How do you make your roux?
 
This may sound dumb but I think I have seen it done both ways and want to know what you all think:

1) heat oil, add flour, make a roux, add vegetables; or

2) heat oil, add vegetables, cook them down, then add the flour and make the roux.

I do the order like no. 1 above, I think I've seen or read sautee'ing the vegetables first then adding the flour. Maybe it was Emeril since that's about the only Cajun (creole?) cook I watch.
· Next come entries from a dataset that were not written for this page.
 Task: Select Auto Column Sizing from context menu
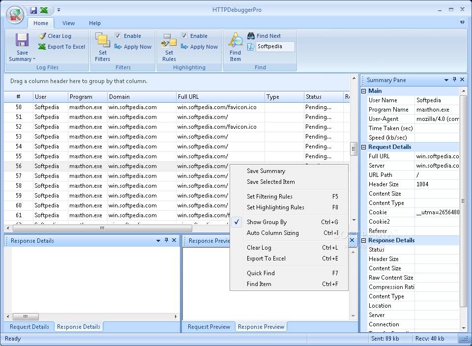pyautogui.click(x=272, y=233)
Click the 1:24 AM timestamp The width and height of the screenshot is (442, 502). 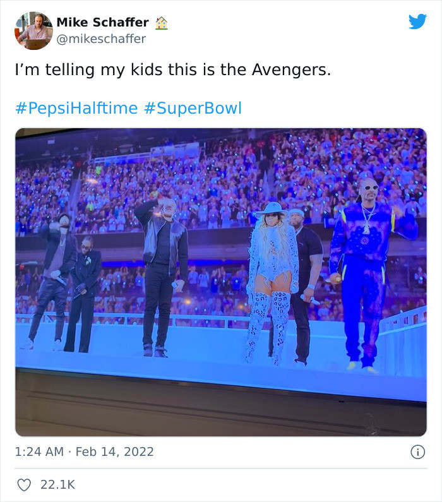click(39, 451)

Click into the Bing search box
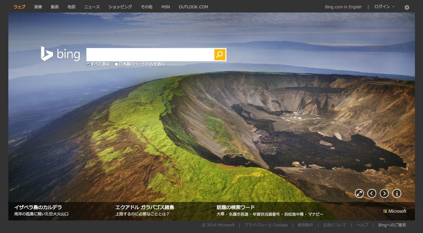point(150,55)
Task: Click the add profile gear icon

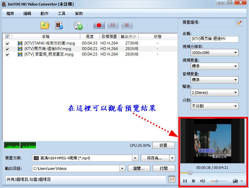Action: click(78, 25)
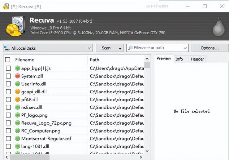The width and height of the screenshot is (229, 160).
Task: Click the vertical scrollbar down arrow in file list
Action: point(147,151)
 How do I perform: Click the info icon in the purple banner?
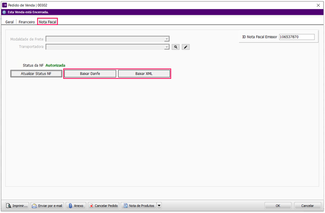(4, 12)
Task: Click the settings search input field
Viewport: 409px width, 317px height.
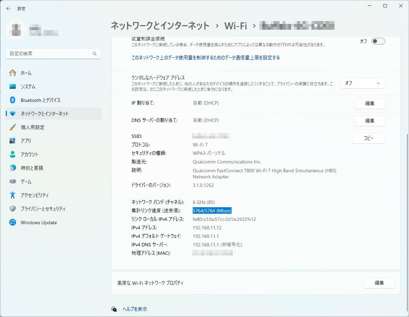Action: (x=49, y=54)

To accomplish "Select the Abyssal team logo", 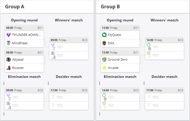I will 9,59.
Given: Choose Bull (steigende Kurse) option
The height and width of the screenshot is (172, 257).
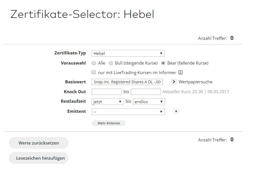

Are there Cajun dishes that do it in the order veggies first and then flour? I am thinking maybe for an etoufee'??

luvs 06-30-2005 01:01 AM

i use butter for roux, but i have done it both ways. mainly, almost always, really, i heat my butter and then dump in some flour till it looks right, then add my liquid, usually milk.
but sometimes i have added the flour after i've cooked my onions or sometimes other veggies down in the butter, then added my liquid.
it works nicely both ways.

jpinmaryland 06-30-2005 01:24 AM

does it make a difference? is one technique better for certain dishes?

luvs 06-30-2005 01:38 AM

i think you have more control over thickness and lumps if you use just straight fat and flour w/out the veggies. it's easier to whisk smooth and easier to judge the thickness. i don't measure, so i can see much more easily how much liquid i'll have to add if don't add the veggies.
other than that, i don't think it much matters; the basics are there. fat and flour.:smile:

Lugaru 06-30-2005 06:38 AM

In my own case I use oil with a touch of butter and add my flour. I always fry my flour at least a little bit to get that Louisiana taste and after that the other ingredients start to come in (of course I'll usually add a little water or milk so I can work out the lumps before starting my meal).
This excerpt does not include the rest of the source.